_Task to carry out:_ Copy out word for word the part of the rows that opens with the line containing "What do you see at coordinates (597, 192)" and closes with the line containing "center [597, 192].", including both of those lines.

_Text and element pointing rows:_
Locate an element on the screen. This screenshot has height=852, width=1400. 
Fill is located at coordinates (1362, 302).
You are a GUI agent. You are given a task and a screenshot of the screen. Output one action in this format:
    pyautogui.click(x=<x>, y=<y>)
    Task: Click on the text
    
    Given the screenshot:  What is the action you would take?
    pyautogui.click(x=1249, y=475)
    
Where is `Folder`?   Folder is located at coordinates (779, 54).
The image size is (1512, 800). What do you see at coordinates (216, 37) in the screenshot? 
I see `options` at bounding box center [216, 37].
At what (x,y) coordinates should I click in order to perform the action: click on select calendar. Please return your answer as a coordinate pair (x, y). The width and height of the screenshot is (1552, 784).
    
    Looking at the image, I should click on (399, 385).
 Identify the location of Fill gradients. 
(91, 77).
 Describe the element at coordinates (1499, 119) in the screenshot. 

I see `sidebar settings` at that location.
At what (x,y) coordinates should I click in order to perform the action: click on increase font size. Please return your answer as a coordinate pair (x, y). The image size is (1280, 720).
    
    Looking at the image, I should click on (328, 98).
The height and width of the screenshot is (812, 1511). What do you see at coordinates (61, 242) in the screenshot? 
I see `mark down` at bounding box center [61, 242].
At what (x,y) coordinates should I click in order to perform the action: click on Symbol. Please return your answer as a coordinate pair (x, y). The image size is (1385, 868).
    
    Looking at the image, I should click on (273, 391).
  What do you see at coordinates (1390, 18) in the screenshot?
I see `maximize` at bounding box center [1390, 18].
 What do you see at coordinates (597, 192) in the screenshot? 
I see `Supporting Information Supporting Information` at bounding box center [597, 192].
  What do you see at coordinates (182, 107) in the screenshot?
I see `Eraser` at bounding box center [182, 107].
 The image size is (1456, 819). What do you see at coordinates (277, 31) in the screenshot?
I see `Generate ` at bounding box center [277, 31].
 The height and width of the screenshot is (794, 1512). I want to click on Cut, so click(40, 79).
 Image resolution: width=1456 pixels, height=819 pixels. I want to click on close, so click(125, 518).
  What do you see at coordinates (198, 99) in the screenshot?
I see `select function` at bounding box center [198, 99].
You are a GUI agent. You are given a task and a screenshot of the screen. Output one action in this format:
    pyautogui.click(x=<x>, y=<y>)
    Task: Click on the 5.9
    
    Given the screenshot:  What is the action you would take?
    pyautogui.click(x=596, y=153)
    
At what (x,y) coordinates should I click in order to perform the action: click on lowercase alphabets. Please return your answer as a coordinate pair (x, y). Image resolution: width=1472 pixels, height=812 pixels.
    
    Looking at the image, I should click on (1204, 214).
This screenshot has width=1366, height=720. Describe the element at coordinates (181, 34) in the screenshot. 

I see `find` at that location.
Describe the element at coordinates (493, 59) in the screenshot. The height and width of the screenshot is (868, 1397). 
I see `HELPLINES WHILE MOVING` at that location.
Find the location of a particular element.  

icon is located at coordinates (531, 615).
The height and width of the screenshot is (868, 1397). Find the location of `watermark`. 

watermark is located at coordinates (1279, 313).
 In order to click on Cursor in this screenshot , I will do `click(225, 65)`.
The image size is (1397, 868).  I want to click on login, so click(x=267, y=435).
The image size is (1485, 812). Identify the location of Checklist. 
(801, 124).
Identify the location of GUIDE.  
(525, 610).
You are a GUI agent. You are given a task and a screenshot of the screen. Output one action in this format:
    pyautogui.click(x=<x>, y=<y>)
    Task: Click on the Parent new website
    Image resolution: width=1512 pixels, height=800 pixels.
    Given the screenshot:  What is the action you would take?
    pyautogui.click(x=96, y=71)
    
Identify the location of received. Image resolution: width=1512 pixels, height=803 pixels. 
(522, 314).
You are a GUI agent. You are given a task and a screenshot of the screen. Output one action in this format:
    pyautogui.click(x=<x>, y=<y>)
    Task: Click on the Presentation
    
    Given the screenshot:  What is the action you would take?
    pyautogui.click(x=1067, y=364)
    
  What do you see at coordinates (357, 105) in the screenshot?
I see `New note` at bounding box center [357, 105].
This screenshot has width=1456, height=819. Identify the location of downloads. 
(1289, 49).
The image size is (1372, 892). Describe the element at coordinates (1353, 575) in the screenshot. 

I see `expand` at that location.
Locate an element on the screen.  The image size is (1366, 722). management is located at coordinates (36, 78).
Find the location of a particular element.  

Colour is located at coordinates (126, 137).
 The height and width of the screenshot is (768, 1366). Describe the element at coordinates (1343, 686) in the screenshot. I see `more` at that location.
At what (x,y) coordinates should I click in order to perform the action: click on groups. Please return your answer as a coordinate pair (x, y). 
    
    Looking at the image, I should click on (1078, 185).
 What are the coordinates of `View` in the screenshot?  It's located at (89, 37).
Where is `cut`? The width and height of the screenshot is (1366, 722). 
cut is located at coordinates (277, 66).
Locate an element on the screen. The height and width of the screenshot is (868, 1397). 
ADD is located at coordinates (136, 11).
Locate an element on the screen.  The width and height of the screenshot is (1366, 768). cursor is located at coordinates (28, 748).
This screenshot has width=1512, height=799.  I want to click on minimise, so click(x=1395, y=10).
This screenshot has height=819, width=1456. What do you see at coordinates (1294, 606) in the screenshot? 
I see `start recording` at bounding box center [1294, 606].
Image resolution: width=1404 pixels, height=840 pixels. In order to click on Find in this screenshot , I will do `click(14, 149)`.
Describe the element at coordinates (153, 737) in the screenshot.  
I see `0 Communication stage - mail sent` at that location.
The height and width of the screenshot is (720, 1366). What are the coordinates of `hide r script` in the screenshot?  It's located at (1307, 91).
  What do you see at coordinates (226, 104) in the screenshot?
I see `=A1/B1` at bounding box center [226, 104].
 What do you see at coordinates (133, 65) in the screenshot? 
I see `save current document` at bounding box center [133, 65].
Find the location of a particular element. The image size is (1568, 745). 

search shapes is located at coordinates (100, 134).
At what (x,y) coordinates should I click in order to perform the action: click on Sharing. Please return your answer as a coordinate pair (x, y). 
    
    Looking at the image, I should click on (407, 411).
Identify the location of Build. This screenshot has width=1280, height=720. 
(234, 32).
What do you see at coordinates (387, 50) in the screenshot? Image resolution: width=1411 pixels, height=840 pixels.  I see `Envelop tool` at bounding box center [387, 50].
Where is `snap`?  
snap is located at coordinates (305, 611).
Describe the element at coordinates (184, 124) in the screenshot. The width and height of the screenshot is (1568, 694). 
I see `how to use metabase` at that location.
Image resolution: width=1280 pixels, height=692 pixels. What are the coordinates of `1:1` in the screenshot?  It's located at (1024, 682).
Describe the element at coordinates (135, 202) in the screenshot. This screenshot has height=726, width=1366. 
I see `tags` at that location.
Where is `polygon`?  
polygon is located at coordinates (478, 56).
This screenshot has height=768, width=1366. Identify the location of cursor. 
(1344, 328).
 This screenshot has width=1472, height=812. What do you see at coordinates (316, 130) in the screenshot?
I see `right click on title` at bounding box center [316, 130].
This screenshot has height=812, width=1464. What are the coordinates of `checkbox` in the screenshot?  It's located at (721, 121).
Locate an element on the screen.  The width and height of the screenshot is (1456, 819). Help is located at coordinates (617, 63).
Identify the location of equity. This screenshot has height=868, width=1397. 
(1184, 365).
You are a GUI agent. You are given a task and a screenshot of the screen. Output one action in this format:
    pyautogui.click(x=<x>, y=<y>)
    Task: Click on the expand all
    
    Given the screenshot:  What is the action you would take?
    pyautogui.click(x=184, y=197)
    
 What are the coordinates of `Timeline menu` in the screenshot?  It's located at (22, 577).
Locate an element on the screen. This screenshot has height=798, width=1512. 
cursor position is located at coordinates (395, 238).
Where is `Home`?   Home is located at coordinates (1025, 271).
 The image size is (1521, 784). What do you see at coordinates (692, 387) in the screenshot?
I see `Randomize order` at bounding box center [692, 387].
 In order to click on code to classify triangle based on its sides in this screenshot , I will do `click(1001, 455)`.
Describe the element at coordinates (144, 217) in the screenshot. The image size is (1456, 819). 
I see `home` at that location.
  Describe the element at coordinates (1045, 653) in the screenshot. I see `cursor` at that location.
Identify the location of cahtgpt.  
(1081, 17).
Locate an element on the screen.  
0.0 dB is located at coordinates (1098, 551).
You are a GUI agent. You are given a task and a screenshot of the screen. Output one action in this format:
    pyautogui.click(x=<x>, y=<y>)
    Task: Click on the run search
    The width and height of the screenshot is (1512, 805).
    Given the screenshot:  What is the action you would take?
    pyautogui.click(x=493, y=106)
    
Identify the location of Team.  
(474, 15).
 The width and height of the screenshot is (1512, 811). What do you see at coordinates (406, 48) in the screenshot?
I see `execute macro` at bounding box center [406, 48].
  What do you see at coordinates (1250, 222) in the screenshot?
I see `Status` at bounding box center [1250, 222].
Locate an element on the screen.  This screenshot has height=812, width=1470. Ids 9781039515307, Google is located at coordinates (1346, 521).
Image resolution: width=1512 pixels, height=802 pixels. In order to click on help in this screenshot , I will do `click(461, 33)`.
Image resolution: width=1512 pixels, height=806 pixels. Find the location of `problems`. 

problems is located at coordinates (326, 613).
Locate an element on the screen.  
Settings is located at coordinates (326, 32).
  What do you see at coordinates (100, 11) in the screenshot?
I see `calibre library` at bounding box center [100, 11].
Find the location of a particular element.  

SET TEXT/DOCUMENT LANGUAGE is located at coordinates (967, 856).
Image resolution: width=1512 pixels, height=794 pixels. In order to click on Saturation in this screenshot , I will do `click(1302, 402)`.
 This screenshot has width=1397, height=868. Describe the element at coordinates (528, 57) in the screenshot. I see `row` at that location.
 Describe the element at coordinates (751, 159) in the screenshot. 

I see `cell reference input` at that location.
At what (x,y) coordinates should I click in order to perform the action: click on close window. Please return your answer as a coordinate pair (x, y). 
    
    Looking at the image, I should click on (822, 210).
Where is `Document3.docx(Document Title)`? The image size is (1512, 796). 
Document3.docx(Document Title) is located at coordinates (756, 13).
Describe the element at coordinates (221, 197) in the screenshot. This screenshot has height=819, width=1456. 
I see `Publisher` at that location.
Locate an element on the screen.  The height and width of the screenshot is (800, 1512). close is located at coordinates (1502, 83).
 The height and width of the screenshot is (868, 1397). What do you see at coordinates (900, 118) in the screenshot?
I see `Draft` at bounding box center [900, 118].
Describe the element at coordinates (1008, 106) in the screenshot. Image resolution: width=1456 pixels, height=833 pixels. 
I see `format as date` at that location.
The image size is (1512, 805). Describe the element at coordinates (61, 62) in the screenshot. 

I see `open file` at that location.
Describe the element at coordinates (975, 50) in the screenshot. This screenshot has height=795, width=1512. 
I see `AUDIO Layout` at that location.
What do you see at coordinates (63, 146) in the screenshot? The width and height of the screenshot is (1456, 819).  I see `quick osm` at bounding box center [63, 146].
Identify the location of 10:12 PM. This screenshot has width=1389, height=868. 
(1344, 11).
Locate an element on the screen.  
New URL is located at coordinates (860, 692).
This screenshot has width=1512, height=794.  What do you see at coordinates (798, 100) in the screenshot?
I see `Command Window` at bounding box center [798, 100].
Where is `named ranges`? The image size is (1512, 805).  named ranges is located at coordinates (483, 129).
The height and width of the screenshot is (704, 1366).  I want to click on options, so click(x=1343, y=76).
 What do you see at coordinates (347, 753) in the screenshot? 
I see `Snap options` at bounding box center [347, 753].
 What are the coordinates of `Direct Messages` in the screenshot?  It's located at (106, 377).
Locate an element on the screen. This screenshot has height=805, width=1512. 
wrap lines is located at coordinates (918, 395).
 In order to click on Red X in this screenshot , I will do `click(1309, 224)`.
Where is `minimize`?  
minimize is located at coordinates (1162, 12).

_Final result:_
 What do you see at coordinates (597, 192) in the screenshot? 
I see `Supporting Information Supporting Information` at bounding box center [597, 192].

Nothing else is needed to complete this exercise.